____ AVAILABLE DATA

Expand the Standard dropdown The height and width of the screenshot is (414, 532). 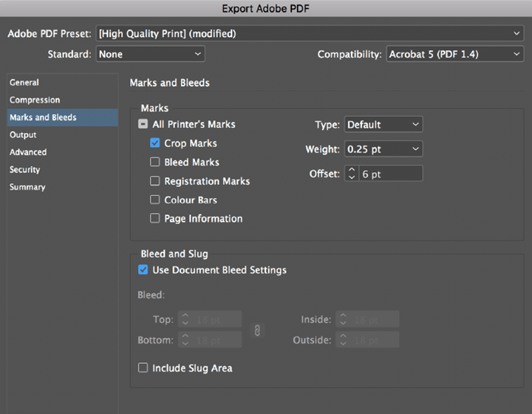(150, 55)
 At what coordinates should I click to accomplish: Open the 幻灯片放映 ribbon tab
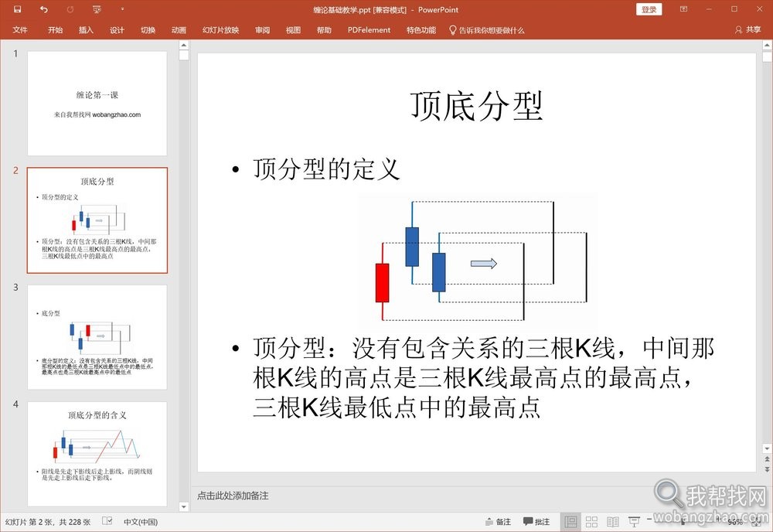(x=221, y=30)
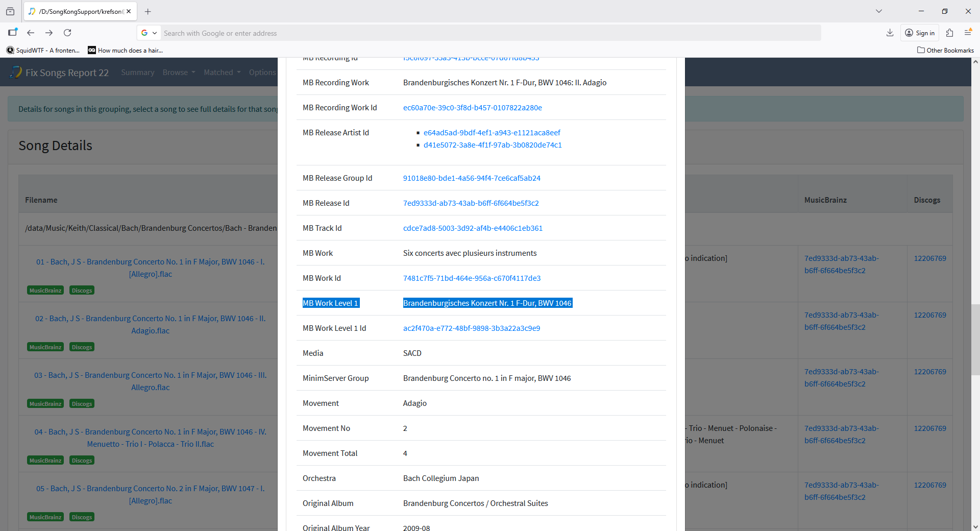This screenshot has width=980, height=531.
Task: Open the MB Track Id link
Action: 473,228
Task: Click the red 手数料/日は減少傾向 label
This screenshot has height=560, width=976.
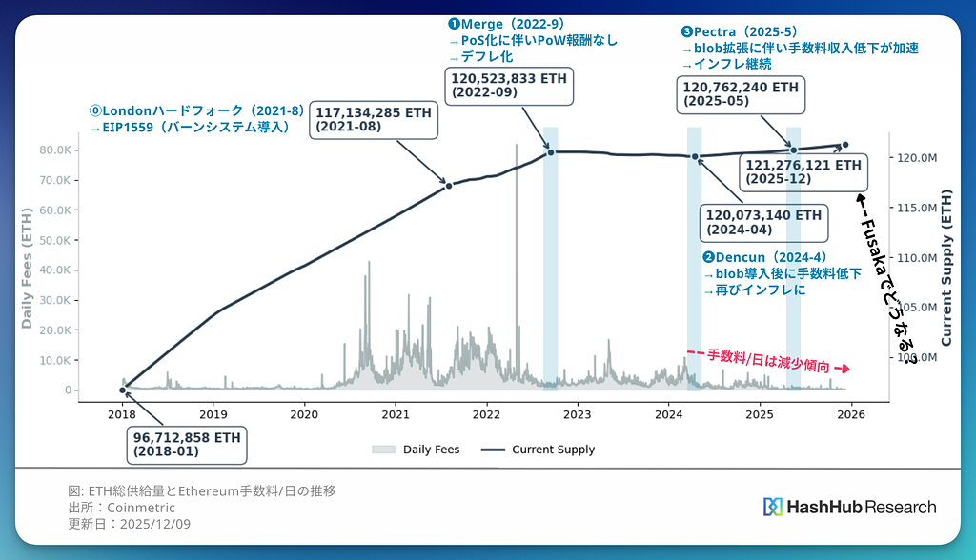Action: point(767,363)
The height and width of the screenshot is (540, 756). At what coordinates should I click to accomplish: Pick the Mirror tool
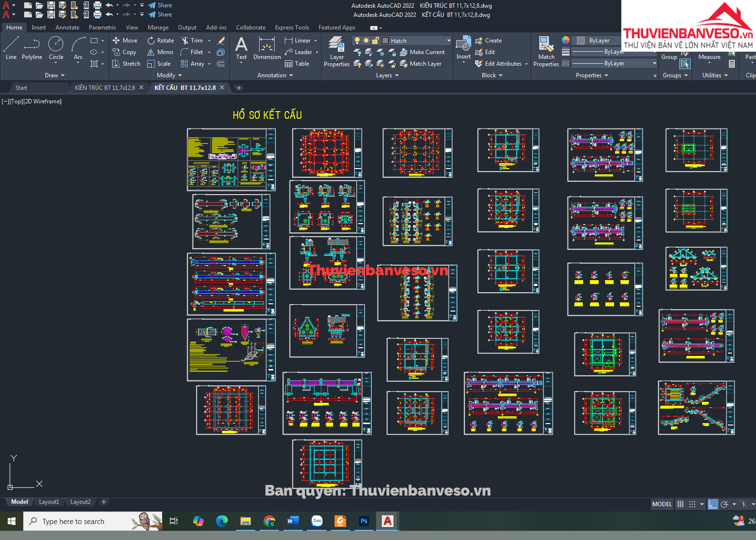[160, 52]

________

- EXERCISE REQUIREMENTS: From the line containing "The height and width of the screenshot is (540, 756)." to the final line above, both included, transcribe every line exactly and leave all pictures out.

- EXERCISE OUTPUT:
The height and width of the screenshot is (540, 756). At what coordinates should I click to accomplish: Pick the Mirror tool
[160, 52]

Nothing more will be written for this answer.